If we study in detail, where European buyers of IT services such as vpn, voip, vps, proxy and others, get the ip address necessary for their functioning, the search will inevitably lead us to large U.S. corporations, such as for example AWS, Google and others.
Also the main providers of ip are the major international tier-one Internet service providers, such as Cogent, Level 3, Verizon, and others.
This is due to several factors:
First , the U.S. has 2 times the number of ip ranges allocated by the regulator in Europe. So historically, because the primary distribution came from there.
Secondly, selling services, large corporations also impose the sale of their ip addresses.

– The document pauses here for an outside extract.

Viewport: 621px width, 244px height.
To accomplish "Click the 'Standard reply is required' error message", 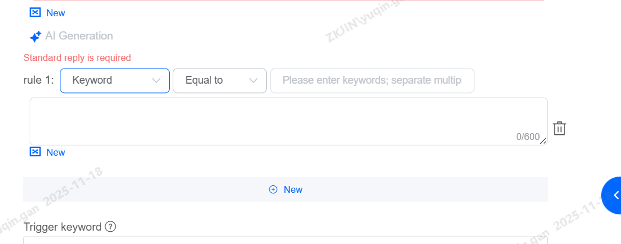I will click(77, 58).
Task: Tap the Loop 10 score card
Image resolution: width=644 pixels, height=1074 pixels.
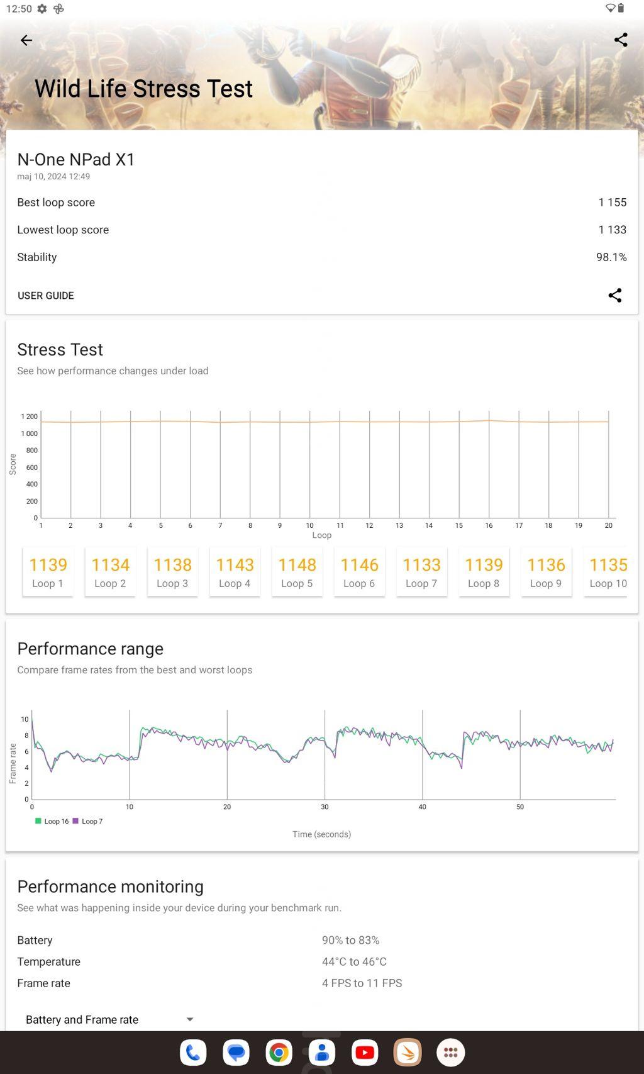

Existing deficit of ip among European operators and services, including pushing customers into the arms of Internet giants, which of course limit the development of national markets it services.
Understanding this fact, how the availability of free ipv4 resources affects the market, large international corporations are buying up ip resources on the secondary market (only in 2019 AWS has recently purchased ipv4 for about 100 million dollars, increasing its grouping of IPv4 addresses to a whopping 100 million IP).
And what about national players? For them buying such resources is not realistic, large companies like Deutsch Telecom, although they have huge stocks of IP, they are not an operator of massive IT services (hosting, vps, and on), except telephony and internet access they do not provide other services. If operator wants to rent IP address, he will face the cost of 5 euros per month for 1 IP, it is comparable to the cost of virtual machines.
It turns out that if an operator can not get additional IP-addresses he can not develop their services, and buying them from large companies is unprofitable.
As a result, small and medium-sized it business is limited in IP and can not develop, large American companies with sufficient stocks ip perfectly cope with the expansion of sales, and national operators are sitting on stocks ip and do not redistribute them.
There is another huge source of free IP addresses, educational and scientific institutions, industrial concerns, government agencies.
All their networks have a surplus of free IP. According to IEDN in Germany is about 39-40% of all ipv4 addresses. In reality, their disposal is not more than 10%.
Thus, it turns out that in order for the national Internet service providers have significant impetus to the development they need to give access to the volume of ipv4 addresses.
This can be done only with the joint work of public and private institutions, which can effectively identify surpluses, point to them and offer an effective mechanism of secondary redistribution.